_THINGS TO DO_
(a) Retype the records word for word, from the line containing "Where should I click to: Pick" through the last line of the records.
(b) Extend the Devils Lake fishing report past its final sentence.

_QUOTED PASSAGE_

* Start *

# Devils Lake Fishing Reports 8/7 - Ed's Bait



## Ed's Bait (Jul 26, 2002)

Fishing on Devils Lake remains good. Anglers are catching a lot of smaller to 
medium sized walleyes in most areas of the lake. Right now most all 
presentations are working. In the western Flats area, anglers are trolling 
spinners along the old shoreline, jigging rocky points, slip bobbering the 
trees, trolling smaller cranks with leadcore, and deeper cranks. Better areas 
have been the humps out from the Minnewaukan ramp, the Gap area, Monkey Ridge, 
and Patience Point. Anglers are also trolling spinners and jigging the old 
Doc Hagens area and Bud Point in the Six Mile area. In the Main Bay, anglers 
are working Cactus/Ft. Totten Point with spinners or jigging the tops. In 
East Bay, anglers are trolling spinners, jointed raps with leadcore, or deeper 
running cranks in the 18-25 foot area. Best areas have been the Stromme 
Addition area, Foughty's Point, Burklands Point, and the Woods Rutten area.

* End *

Click-target data
* Start *

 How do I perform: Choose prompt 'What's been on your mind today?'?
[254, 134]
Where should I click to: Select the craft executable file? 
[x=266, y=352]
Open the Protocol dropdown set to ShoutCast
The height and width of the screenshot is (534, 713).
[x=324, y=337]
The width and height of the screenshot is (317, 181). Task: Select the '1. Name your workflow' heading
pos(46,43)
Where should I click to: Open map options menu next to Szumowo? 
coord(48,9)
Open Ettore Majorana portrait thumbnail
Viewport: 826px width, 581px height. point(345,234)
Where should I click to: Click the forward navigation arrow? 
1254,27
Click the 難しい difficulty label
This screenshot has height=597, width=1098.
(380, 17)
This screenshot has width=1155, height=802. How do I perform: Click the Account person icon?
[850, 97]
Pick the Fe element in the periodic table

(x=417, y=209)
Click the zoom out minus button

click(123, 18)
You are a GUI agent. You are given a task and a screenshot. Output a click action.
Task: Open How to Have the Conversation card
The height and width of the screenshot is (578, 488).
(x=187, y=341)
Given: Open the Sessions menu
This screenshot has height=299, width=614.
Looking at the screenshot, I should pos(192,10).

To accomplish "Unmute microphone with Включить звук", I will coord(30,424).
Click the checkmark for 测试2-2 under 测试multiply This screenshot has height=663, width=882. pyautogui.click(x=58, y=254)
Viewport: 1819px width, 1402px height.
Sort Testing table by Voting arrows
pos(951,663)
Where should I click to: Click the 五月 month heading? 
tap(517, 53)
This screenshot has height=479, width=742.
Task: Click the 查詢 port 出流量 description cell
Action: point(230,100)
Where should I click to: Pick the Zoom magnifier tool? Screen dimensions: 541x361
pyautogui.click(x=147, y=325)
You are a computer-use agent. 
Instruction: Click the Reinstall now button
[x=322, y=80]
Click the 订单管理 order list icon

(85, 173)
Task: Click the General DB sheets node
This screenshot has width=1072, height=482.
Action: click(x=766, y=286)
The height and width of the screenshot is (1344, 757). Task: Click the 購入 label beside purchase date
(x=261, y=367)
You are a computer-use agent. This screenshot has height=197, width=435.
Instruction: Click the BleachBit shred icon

* End *

_EXERCISE RESULTS_
(a)
Where should I click to: Pick the Zoom magnifier tool? Screen dimensions: 541x361
pyautogui.click(x=147, y=325)
You are a computer-use agent. 
Instruction: Click the Reinstall now button
[x=322, y=80]
Click the 订单管理 order list icon

(85, 173)
Task: Click the General DB sheets node
This screenshot has width=1072, height=482.
Action: click(x=766, y=286)
The height and width of the screenshot is (1344, 757). Task: Click the 購入 label beside purchase date
(x=261, y=367)
You are a computer-use agent. This screenshot has height=197, width=435.
Instruction: Click the BleachBit shred icon

(b)
Pike continue to be caught in most areas, with the deeper rocky points 
producing better fish. White bass remain scattered and hard to target. Perch 
fishing is picking up a bit, but still rather slow. Presentations similar to 
winter fishing are working some in Creel Bay and near the Casino. Good Luck & 
Good
Fishing.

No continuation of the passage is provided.